Stated problem
List each line of the records that contains the word "icon", copying every such line in full. Matching is case-sensitive.

Dataset entries
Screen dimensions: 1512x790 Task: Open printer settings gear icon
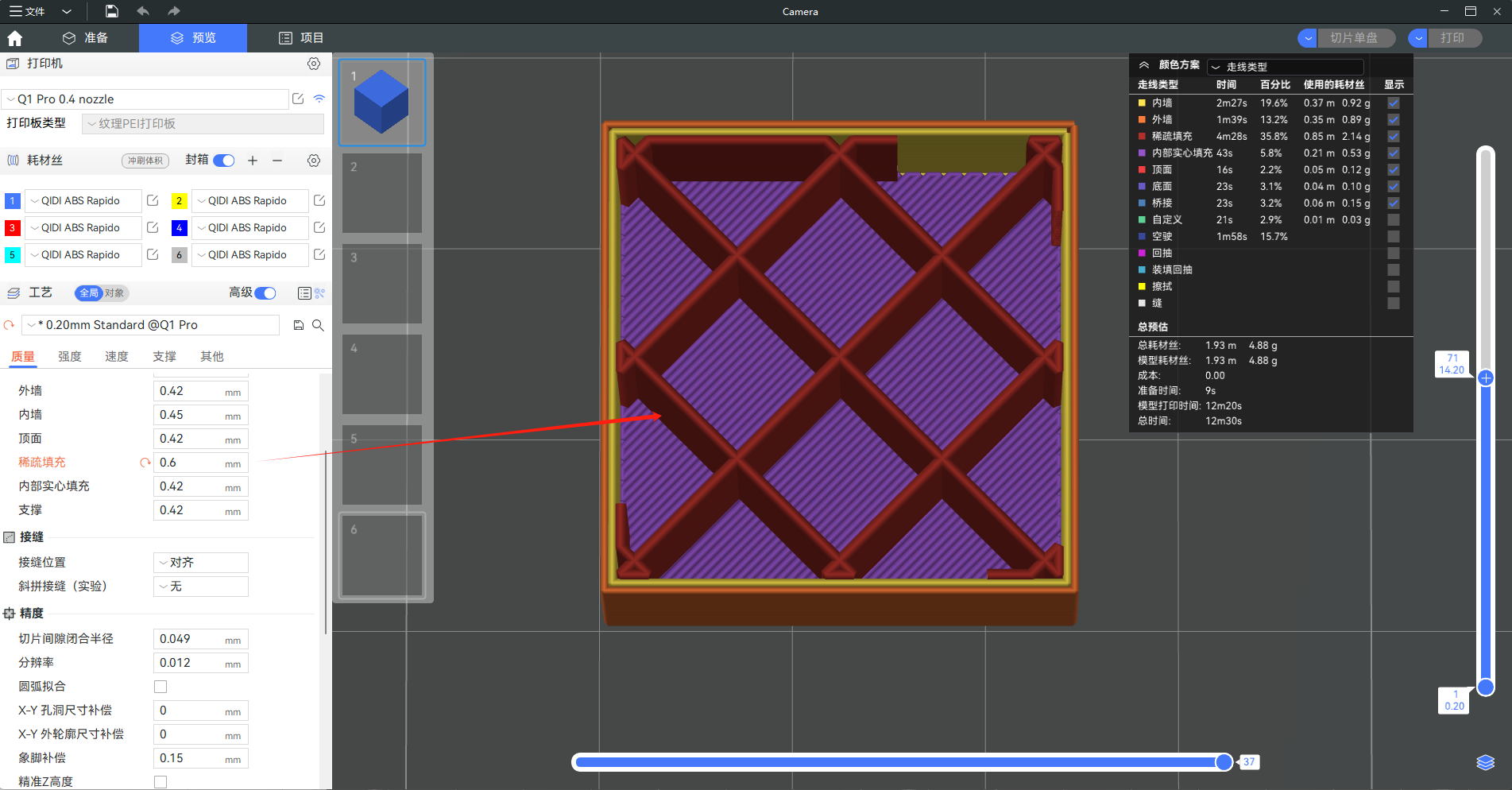point(314,64)
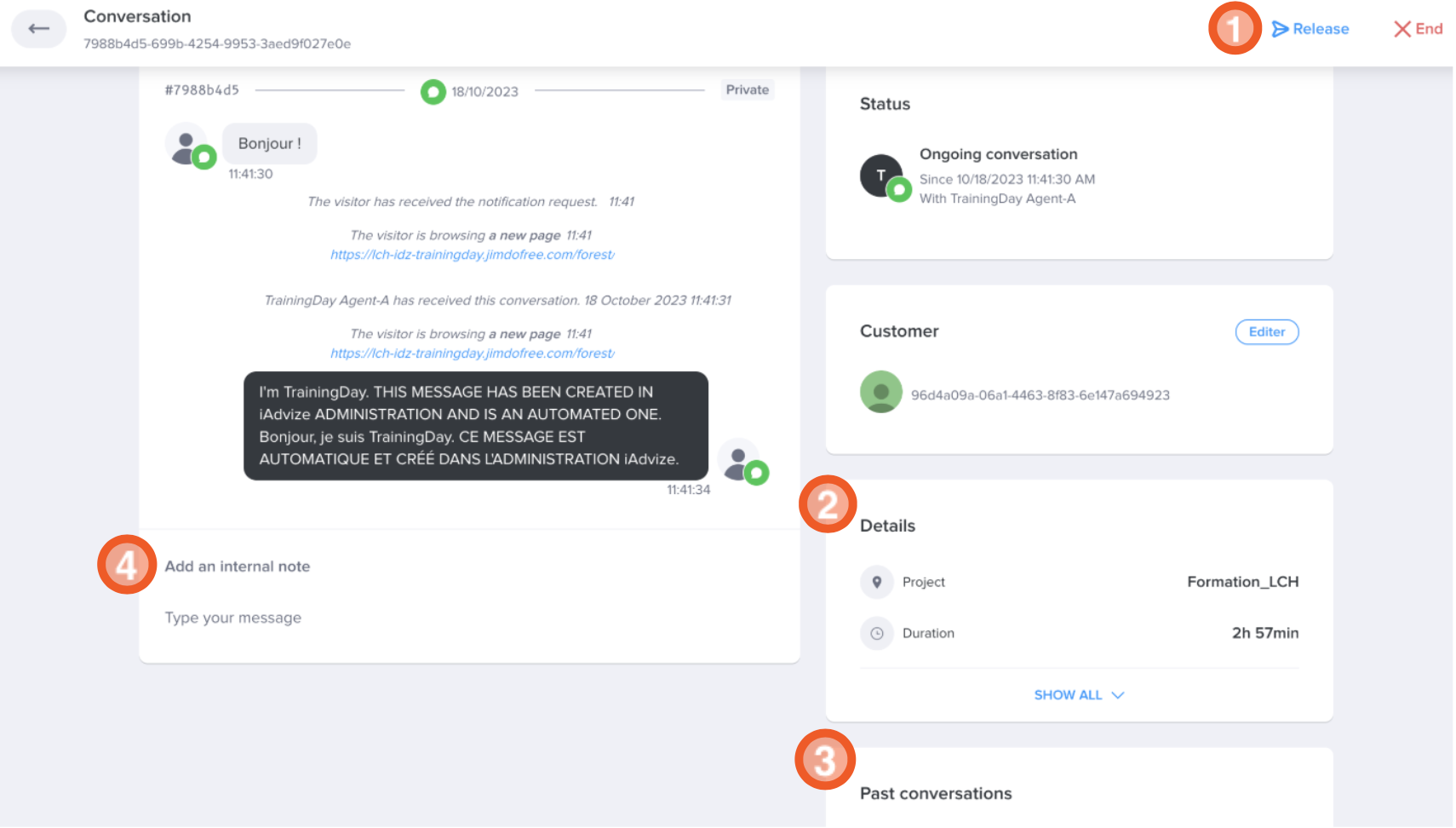Click the Editer customer button
This screenshot has width=1456, height=828.
pos(1266,331)
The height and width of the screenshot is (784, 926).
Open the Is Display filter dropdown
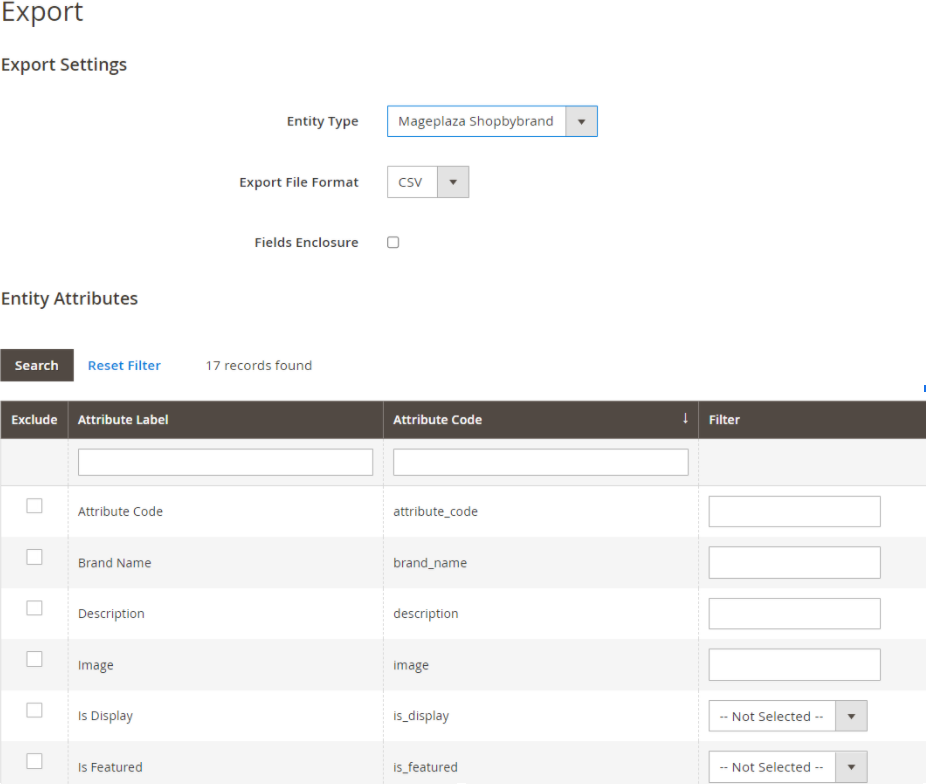(787, 716)

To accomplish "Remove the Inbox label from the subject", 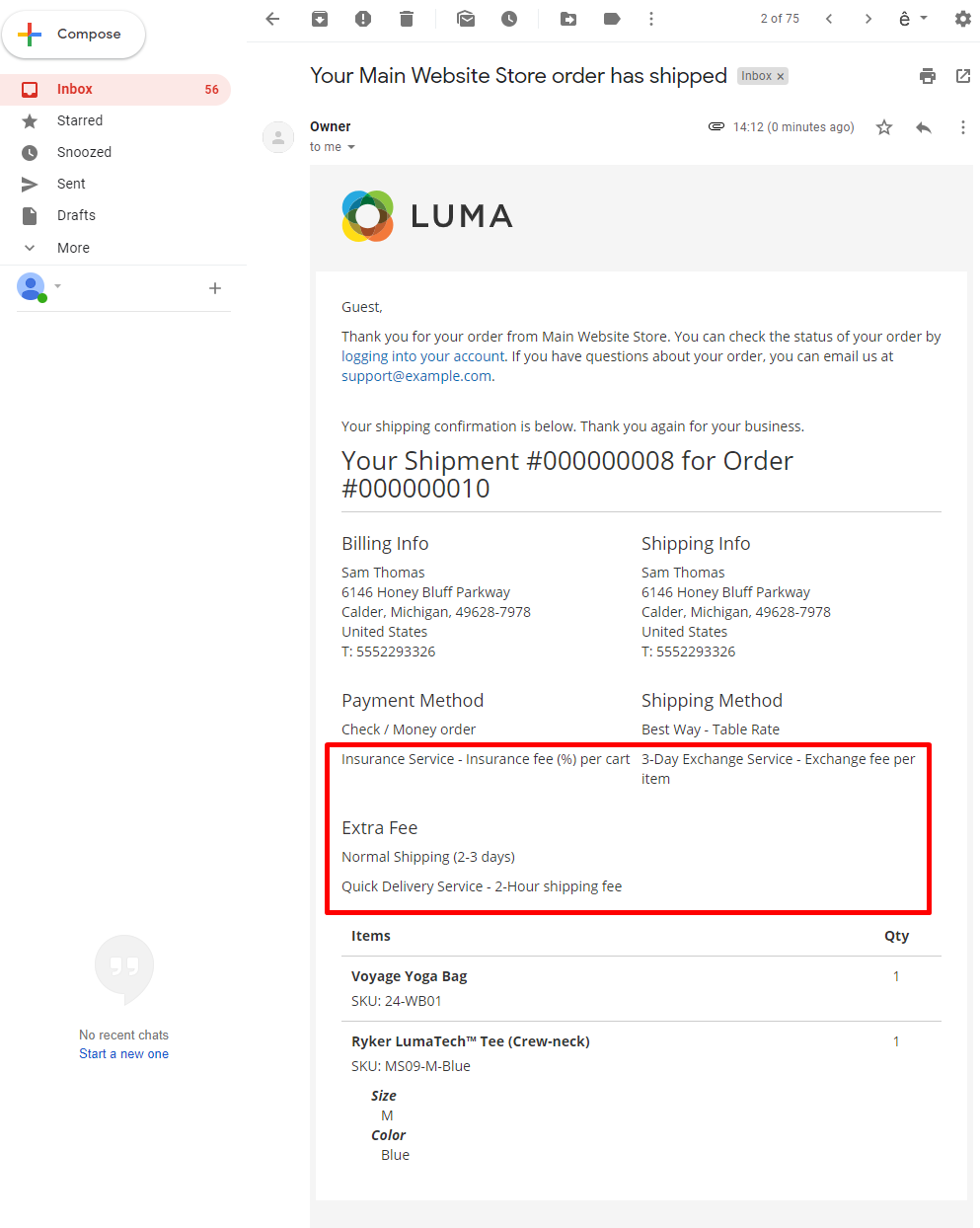I will tap(781, 77).
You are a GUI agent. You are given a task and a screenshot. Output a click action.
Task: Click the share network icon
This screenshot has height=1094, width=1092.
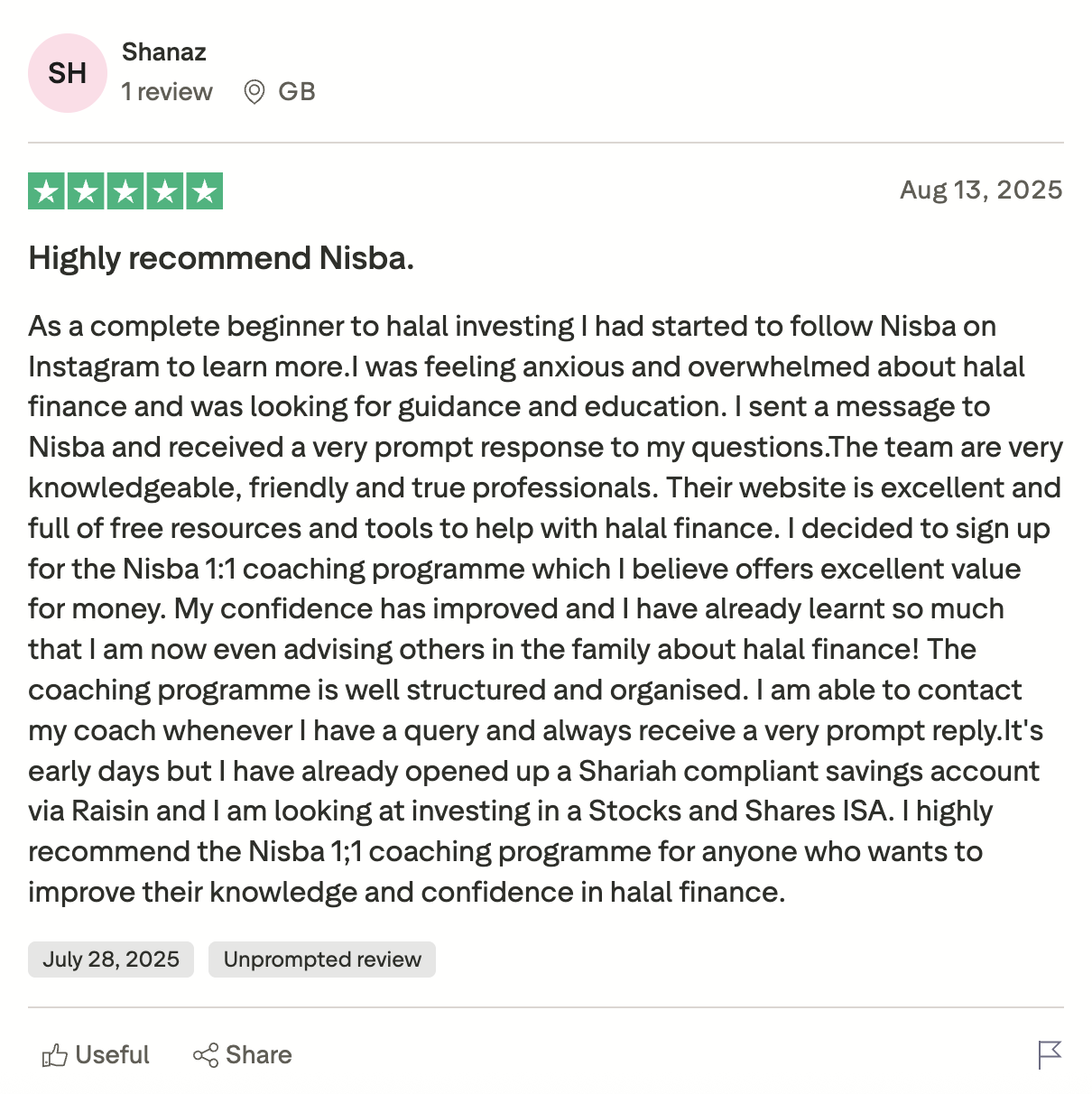[205, 1055]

Exercise response
Screen dimensions: 1512x790 Task: Open printer settings gear icon
Task: Click the share network icon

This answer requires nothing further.